╭─ TEXT TO READ
In a forest in northern California, a line of people spread out through the trees, setting fire to shrubs and fallen branches in an act of intentional arson aimed at making the woodland better able to cope with future conflagrations.
The operation near Santa Cruz is part of a growing number of prescribed burns intended to reduce the amount of fuel that can feed natural wildfires in an era when human-caused climate change is increasing the likelihood of devastating blazes.
“The best way to fight fire is with fire,” says Portia Halbert, senior environmental scientist with California State Parks, who is supervising the burn.
“It’s not a matter of it burns, but it burns: it’s going to burn eventually. And so we want to burn it… when it’s not going to be so extreme that it burns down people’s homes and causes loss of life and property.”
Before the undergrowth is ignited, the earth is turned with shovels to create a containment line.
Branches and shrubs too close to fully grown trees are removed, and hoses are deployed to stop flames from getting out of control.
The idea is to encourage the fire to consume only the forest floor, without spreading to the oaks and redwoods that loom over it.
When wildfire breaks out in the future—as it certainly will—it will have less fuel and will burn cooler and slower, without spreading to the tree tops.
Native American practice
After around 20 years of drought and in a climate that is slowly aridifying, California has seen an alarming number of megafires over the last decade.
These blazes have destroyed millions of acres (hectares) of forest, killed over 200 people and wrought hundreds of millions of dollars of damage.
The scale and cost of these blazes has brought about an understanding that California’s long-established policy of stamping out wildfires as soon as they break out is wrongheaded and counterproductive.
With firefighters having rushed to quell blazes as soon as they could, forests have been transformed into fuel-stuffed tinderboxes—with disastrous consequences when fires inevitably get out of control.
Forest managers now understand what Native Americans long knew—controlled burns are key to successful management.
Around 20 different organizations are now aiming to burn a total of 160,000 hectares a year by 2025.
But, says Jared Childress of the Central Coast Prescribed Burn Association, which is involved in the Santa Cruz controlled fire, that figure is nowhere near enough.
“We need to scale this up,” he said. “We need to be doing burns exactly like this, all throughout California, throughout the fall, throughout the winter, throughout the spring, even in early summer.
“We’re nowhere near the level that we need to be, both ecologically and also from changing the wildfire dynamic.”
╰─
╭─ PROVIDED DATA
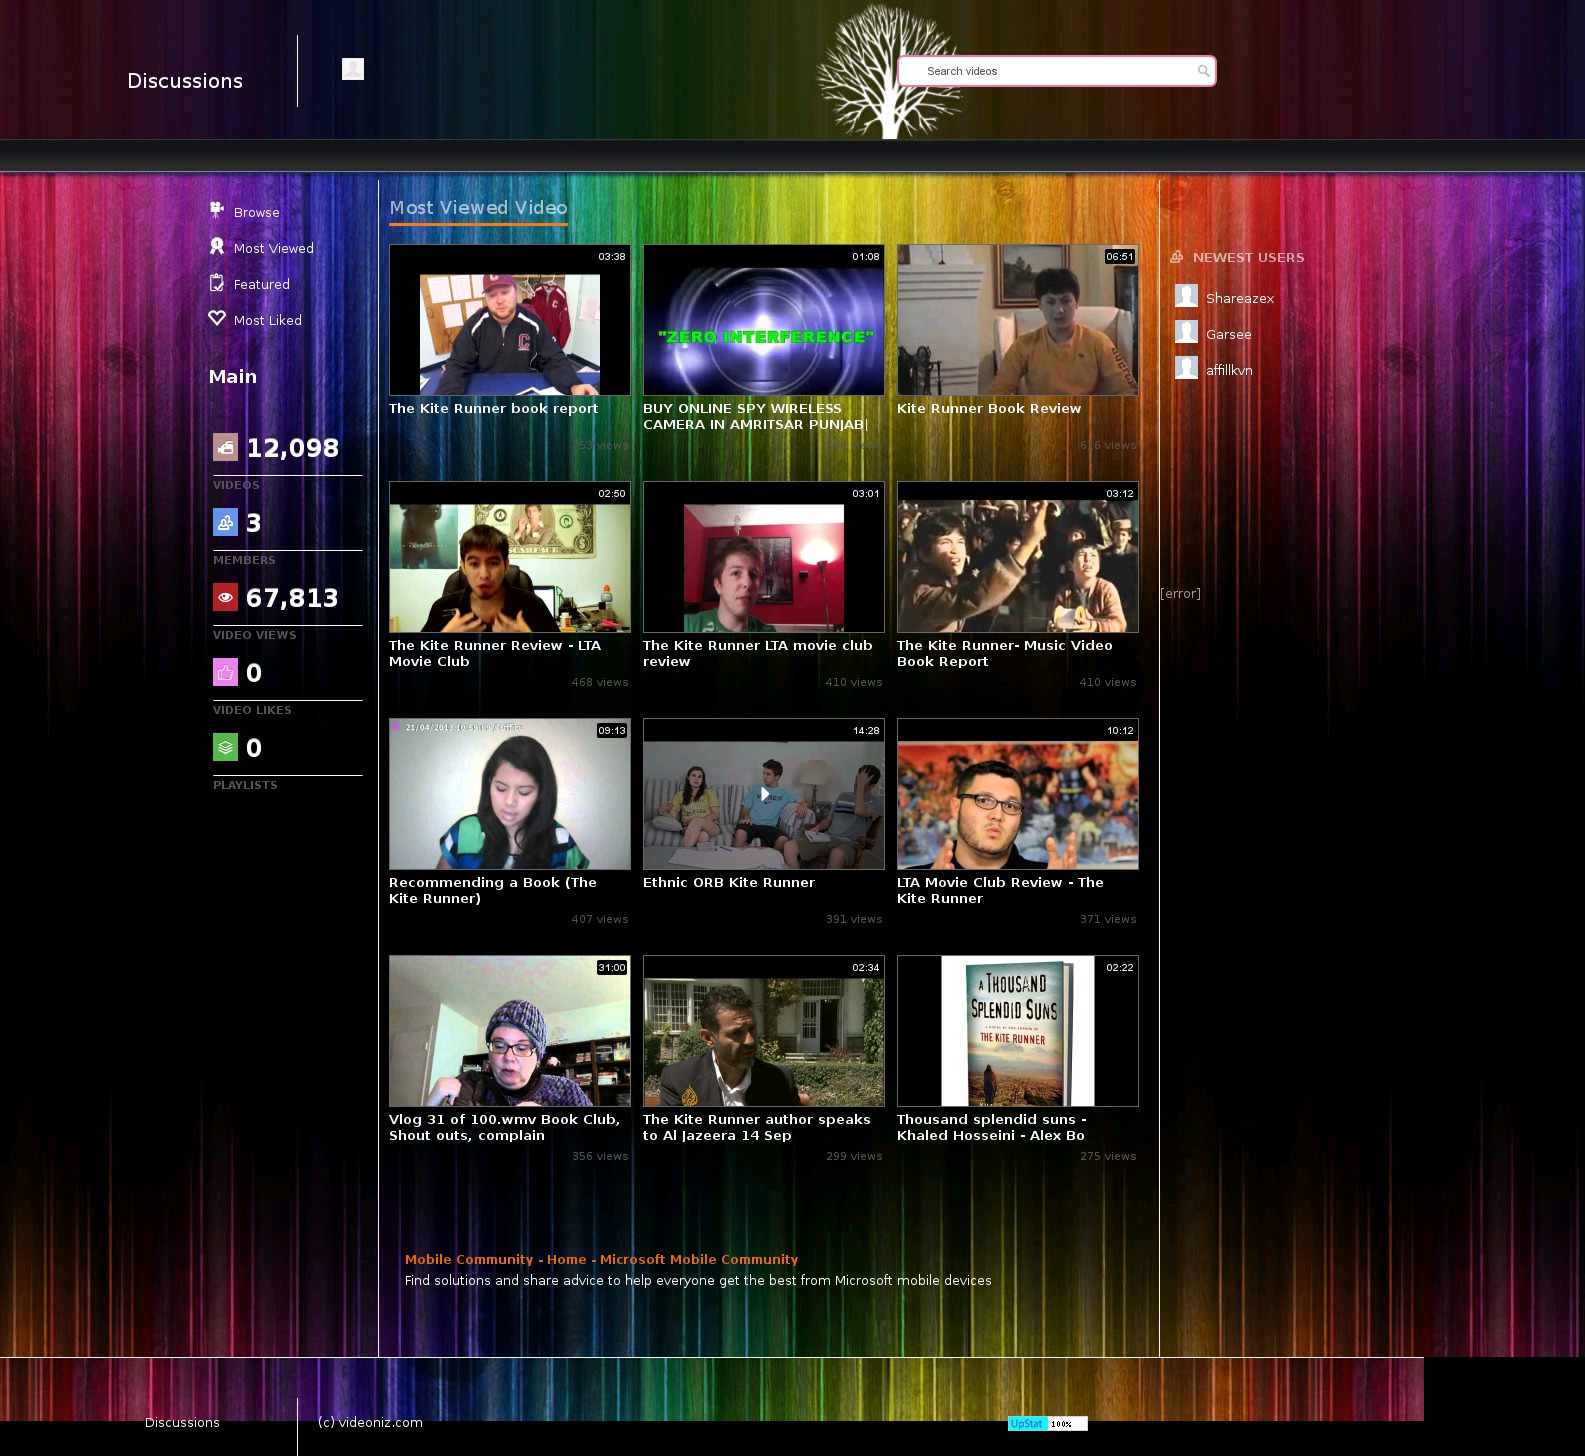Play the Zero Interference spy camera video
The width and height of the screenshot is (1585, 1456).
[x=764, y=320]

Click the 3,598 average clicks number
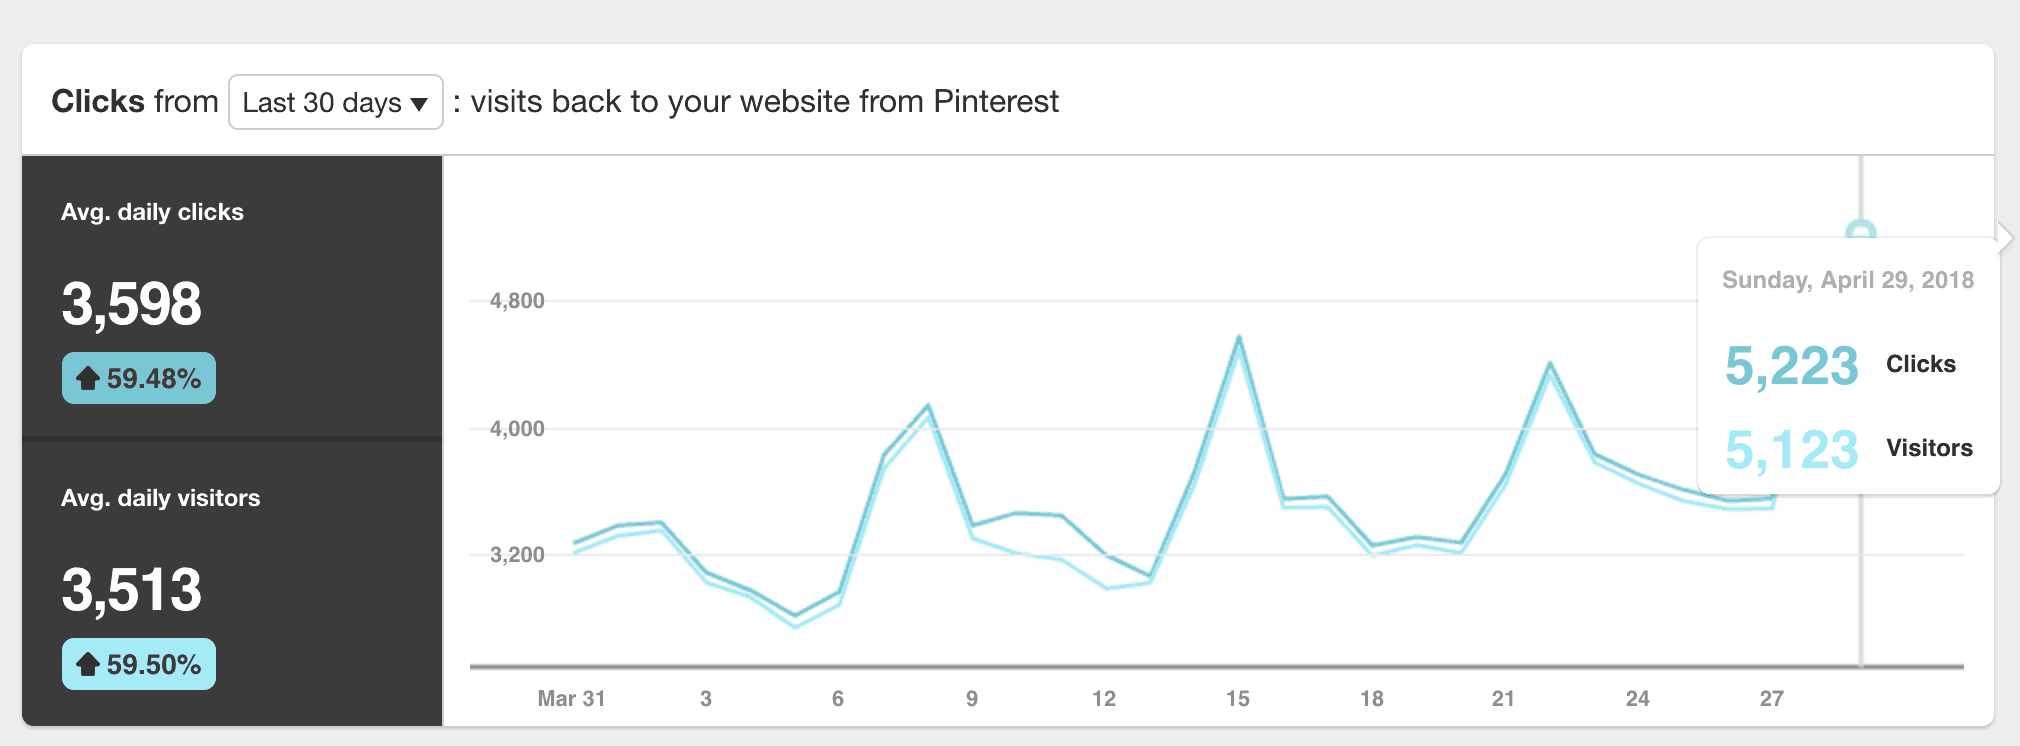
╰─
TASK INSTRUCTIONS
• 1. For the article on prescribed burns, say whether each statement agrees with it, answering yes or no and quoting the words that decide it: (a) Portia Halbert works for California State Parks. (b) About 20 organizations aim to burn 160,000 hectares a year by 2030. (c) Shovels are used to make a containment line before the undergrowth is lit.
• 2. From the article on prescribed burns, set down everything from "The operation near" down to "supervising the burn.".
The data has no connection to the article on prescribed burns.

COMPLETE ANSWERS
• 1.
(a) Yes: "senior environmental scientist with California State Parks"
(b) No: "aiming to burn a total of 160,000 hectares a year by 2025"
(c) Yes: "Before the undergrowth is ignited, the earth is turned with shovels to create a containment line."

• 2.
The operation near Santa Cruz is part of a growing number of prescribed burns intended to reduce the amount of fuel that can feed natural wildfires in an era when human-caused climate change is increasing the likelihood of devastating blazes.
“The best way to fight fire is with fire,” says Portia Halbert, senior environmental scientist with California State Parks, who is supervising the burn.